使樣本在冰上冷卻2–3分鐘，接著使其平衡至室溫。將100微升的SEAP基質溶液加至各樣本中。在室溫下，使樣本反應30分鐘，接著讀值。利用96-孔盤式分析儀光度計(例如，CLARIOstar^® )來偵測並記錄化學發光訊號。以酵素免疫測定法測定培養上清液中的抗體效價。將效價除以每天存活的細胞密度之曲線下面積的整數來計算細胞特定生產力(cell specific productivity，Qp)。

儘管本發明的實施方式已經描述一定的實施方式，本發明所屬技術領域具有通常知識者當可從本發明中獲益，並可在不悖離本揭示內容範圍的情形下，理解其他經設計的實施方式。據此，本發明的範圍應以隨附的申請專利範圍為準。

無

第1圖闡述在不同HC/LC的比例下，不同的常見訊息肽於增強賀癌平(Herceptin；曲妥珠單抗(Trastuzumab))產量的效率。

第2圖闡述在不同HC/LC的比例下，不同的常見訊息肽於增強癌思停(Avastin；貝伐單抗(Bevacizumab))產量的效率。

第3A圖闡述SignalP 4.0軟體於預測嵌合型CD33_IgK訊息肽的結果。SignalP 4.0軟體預測C、S、Y的分數，並基於該些分數進行分析。C分數是預測訊息肽酶會切在序列MPLLLWVLLLWAGALA-EVQLVESGGG(序列編號：11)中的丙胺酸(A)之後，以及麩胺酸(E)之前。

第3B圖闡述SignalP-HMM軟體於預測嵌合型CD33_IgK訊息肽的結果。SignalP-HMM軟體預測訊息肽的N-區域、H-區域及C-區域。Signal-HMM軟體並預測訊息肽酶會切在MPLLLWVLLLWAGALA-EVQLVESGGG(序列編號：11)中的丙胺酸(A)之後，以及麩胺酸(E)之前。

第3C圖闡述PrediSi軟體於預測嵌合型CD33_IgK訊息肽的結果。PrediSi軟體並預測訊息肽酶會切在MPLLLWVLLLWAGALA-EVQLVESGGG(序列編號：11)中的丙胺酸(A)之後，以及麩胺酸(E)之前。

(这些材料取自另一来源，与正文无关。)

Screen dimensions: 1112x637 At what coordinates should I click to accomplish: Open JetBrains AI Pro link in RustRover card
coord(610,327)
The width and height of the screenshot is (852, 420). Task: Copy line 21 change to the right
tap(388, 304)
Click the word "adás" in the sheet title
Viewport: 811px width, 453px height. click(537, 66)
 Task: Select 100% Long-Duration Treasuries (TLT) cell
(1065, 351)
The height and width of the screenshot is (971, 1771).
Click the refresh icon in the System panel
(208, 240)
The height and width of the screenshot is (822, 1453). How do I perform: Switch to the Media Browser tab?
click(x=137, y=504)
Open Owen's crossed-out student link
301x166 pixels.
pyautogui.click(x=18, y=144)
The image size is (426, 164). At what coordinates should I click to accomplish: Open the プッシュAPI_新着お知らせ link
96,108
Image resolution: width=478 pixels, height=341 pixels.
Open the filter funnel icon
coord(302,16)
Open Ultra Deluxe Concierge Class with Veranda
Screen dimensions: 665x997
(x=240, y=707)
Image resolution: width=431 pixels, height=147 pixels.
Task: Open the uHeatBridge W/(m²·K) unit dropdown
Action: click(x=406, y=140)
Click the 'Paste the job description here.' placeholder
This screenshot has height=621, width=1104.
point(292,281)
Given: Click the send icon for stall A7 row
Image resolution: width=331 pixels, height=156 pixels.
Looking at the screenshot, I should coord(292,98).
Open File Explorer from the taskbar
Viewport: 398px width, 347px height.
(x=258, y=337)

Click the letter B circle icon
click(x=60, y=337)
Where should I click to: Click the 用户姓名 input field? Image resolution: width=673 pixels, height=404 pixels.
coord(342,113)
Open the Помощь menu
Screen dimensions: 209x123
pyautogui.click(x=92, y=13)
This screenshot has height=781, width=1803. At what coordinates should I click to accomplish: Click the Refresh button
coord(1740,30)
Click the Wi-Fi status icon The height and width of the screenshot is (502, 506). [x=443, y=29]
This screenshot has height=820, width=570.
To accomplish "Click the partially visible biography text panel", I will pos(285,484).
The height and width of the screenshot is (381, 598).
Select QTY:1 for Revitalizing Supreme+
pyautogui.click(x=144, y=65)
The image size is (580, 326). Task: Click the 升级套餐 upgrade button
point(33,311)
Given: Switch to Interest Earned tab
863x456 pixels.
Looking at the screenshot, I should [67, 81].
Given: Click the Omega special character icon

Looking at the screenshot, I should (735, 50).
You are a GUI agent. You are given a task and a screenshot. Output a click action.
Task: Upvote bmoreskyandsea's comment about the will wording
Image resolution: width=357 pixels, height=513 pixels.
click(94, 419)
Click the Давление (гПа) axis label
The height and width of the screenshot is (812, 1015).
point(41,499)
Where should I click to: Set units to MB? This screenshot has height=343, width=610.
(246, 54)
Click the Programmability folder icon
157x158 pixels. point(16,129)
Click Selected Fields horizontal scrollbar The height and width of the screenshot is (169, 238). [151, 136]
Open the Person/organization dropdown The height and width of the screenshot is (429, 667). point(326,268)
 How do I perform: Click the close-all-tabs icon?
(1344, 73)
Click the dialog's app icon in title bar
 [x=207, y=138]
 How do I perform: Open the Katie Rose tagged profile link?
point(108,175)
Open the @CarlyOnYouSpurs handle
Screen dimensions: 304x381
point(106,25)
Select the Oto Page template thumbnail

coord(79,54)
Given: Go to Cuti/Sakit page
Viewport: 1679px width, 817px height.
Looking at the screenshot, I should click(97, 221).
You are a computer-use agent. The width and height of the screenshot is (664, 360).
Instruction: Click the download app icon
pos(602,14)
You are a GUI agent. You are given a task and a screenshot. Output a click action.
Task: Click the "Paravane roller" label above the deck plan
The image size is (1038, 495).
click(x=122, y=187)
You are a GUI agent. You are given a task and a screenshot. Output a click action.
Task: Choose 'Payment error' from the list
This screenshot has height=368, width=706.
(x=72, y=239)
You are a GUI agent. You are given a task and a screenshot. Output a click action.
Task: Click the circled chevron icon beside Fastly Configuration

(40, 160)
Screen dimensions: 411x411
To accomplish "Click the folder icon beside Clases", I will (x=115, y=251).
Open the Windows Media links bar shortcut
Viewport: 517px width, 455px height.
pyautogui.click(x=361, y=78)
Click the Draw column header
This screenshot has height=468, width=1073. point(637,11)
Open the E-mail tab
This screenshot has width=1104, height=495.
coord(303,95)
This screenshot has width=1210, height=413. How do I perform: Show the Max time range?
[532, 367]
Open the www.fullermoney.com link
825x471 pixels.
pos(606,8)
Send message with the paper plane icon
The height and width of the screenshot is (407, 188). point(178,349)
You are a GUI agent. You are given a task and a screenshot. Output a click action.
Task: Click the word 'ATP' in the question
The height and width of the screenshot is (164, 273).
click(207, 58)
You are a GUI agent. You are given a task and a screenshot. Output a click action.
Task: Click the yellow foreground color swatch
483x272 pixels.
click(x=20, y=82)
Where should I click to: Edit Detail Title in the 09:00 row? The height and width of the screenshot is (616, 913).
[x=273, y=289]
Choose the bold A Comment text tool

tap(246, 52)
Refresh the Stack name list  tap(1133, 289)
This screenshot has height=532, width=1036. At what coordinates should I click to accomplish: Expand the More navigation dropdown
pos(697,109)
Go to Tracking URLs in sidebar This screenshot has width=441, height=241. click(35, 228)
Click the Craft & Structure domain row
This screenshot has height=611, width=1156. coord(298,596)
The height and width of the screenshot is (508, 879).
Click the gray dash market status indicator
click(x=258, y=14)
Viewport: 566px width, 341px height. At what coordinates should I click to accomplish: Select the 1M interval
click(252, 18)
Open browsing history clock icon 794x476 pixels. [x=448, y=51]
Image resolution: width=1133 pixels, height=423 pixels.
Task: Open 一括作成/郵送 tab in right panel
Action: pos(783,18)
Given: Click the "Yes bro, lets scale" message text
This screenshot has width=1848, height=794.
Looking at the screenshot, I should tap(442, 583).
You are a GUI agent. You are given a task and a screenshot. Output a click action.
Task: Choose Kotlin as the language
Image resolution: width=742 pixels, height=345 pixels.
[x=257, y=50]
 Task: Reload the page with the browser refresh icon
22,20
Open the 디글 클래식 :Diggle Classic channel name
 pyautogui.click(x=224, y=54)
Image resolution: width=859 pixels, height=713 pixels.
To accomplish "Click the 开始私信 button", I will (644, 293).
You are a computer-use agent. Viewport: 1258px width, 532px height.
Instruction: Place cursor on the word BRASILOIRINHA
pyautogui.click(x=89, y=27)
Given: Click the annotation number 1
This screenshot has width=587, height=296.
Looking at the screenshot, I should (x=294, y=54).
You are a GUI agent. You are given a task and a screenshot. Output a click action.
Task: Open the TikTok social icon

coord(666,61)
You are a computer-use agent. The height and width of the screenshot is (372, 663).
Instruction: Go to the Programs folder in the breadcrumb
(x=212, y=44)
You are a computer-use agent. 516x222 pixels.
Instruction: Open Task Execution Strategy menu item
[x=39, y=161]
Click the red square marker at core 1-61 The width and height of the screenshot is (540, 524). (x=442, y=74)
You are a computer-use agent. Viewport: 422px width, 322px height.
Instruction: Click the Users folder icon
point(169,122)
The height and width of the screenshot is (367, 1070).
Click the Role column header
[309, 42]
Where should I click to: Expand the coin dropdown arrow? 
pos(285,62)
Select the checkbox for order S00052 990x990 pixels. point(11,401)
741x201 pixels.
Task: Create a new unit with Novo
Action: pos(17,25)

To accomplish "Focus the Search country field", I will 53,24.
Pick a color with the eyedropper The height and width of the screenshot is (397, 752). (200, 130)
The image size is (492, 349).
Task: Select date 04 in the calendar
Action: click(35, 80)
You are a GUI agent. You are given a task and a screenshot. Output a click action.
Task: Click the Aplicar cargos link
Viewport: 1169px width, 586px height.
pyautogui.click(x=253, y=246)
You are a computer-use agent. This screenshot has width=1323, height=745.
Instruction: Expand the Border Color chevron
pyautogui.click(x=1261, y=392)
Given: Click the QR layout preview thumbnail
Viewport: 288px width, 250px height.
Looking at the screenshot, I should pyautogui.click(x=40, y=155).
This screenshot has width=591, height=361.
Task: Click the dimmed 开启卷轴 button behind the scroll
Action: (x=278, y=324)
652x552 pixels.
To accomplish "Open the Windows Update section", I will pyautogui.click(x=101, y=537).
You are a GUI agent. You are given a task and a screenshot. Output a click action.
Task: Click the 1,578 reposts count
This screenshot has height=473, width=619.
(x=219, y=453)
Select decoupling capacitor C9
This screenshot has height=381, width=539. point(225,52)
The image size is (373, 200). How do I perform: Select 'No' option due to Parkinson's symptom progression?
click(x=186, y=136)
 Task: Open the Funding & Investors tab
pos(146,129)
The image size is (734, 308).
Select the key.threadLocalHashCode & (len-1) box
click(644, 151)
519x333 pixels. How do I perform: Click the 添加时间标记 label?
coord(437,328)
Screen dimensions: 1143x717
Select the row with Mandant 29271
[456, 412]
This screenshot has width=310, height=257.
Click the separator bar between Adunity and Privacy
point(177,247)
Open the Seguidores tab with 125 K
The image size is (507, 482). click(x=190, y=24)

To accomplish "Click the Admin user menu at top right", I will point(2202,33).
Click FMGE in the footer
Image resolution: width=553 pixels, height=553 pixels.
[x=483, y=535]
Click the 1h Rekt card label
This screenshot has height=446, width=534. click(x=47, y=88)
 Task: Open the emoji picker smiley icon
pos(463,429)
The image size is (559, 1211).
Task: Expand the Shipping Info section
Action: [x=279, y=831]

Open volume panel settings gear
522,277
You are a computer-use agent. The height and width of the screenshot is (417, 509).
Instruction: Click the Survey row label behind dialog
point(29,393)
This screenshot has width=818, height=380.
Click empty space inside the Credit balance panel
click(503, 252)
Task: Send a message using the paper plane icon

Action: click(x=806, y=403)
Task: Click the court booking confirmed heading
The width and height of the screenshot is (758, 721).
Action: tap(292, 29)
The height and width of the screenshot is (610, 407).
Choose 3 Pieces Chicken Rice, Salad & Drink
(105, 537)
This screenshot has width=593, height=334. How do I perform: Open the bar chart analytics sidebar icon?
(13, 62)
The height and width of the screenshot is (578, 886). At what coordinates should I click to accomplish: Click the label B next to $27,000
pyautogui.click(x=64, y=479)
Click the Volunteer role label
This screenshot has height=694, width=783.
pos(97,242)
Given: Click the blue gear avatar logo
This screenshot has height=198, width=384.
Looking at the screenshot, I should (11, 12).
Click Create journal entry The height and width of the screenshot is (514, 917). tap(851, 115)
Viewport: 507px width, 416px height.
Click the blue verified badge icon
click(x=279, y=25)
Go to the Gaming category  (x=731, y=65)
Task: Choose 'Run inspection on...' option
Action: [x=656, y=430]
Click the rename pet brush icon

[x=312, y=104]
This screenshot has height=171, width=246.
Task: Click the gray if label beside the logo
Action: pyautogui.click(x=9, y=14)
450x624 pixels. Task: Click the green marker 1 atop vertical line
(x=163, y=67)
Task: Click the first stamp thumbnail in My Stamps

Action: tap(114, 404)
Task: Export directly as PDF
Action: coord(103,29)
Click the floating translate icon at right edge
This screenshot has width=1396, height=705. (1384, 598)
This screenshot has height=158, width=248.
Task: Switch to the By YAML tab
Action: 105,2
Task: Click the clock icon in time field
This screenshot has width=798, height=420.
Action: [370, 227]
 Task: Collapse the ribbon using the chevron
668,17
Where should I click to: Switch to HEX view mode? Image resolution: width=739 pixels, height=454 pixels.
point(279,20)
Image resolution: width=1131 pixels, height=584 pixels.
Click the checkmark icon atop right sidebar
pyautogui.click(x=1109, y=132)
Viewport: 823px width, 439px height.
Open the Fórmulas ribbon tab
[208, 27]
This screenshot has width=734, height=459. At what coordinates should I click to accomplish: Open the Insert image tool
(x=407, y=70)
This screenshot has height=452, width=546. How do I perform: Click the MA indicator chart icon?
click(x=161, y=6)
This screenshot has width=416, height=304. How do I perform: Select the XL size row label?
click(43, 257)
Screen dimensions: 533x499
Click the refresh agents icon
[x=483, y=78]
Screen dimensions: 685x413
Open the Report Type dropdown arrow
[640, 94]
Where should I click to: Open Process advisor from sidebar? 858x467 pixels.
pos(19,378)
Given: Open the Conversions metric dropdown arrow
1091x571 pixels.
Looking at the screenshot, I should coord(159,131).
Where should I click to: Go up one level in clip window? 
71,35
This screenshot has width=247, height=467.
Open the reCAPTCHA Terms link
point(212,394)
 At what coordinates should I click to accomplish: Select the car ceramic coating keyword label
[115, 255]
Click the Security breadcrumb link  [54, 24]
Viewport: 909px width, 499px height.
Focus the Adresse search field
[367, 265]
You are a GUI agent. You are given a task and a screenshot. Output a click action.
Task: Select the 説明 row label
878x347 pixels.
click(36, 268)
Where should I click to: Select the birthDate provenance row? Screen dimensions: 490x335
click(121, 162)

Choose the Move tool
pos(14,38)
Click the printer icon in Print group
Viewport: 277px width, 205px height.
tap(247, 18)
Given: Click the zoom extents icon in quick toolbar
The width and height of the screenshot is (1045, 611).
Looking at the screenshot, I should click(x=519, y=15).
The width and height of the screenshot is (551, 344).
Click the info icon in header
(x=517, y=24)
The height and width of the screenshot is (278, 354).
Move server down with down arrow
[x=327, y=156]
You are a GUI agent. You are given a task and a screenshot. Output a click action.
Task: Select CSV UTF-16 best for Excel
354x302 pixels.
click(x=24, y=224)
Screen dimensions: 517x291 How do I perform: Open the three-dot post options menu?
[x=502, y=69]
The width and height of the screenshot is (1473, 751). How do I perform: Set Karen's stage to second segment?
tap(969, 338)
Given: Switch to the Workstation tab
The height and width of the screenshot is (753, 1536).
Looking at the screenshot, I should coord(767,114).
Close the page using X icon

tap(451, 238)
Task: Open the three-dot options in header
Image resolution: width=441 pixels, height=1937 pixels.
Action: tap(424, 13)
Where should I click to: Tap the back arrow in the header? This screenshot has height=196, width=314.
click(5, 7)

第3D圖闡述BLAST軟體於預測嵌合型CD33_IgK訊息肽的結果。藉由序列同源性的比較，BLAST軟體並預測訊息肽酶會切在MPLLLWVLLLWAGALA-EVQLVESGGG(序列編號：11)中的丙胺酸(A)之後，以及麩胺酸(E)之前。

第4圖闡述嵌合型訊息肽BMCD及CDBM二者皆具有定義良好的訊息肽酶切割位點，說明這類的嵌合型訊息肽可能會保留其原有功能。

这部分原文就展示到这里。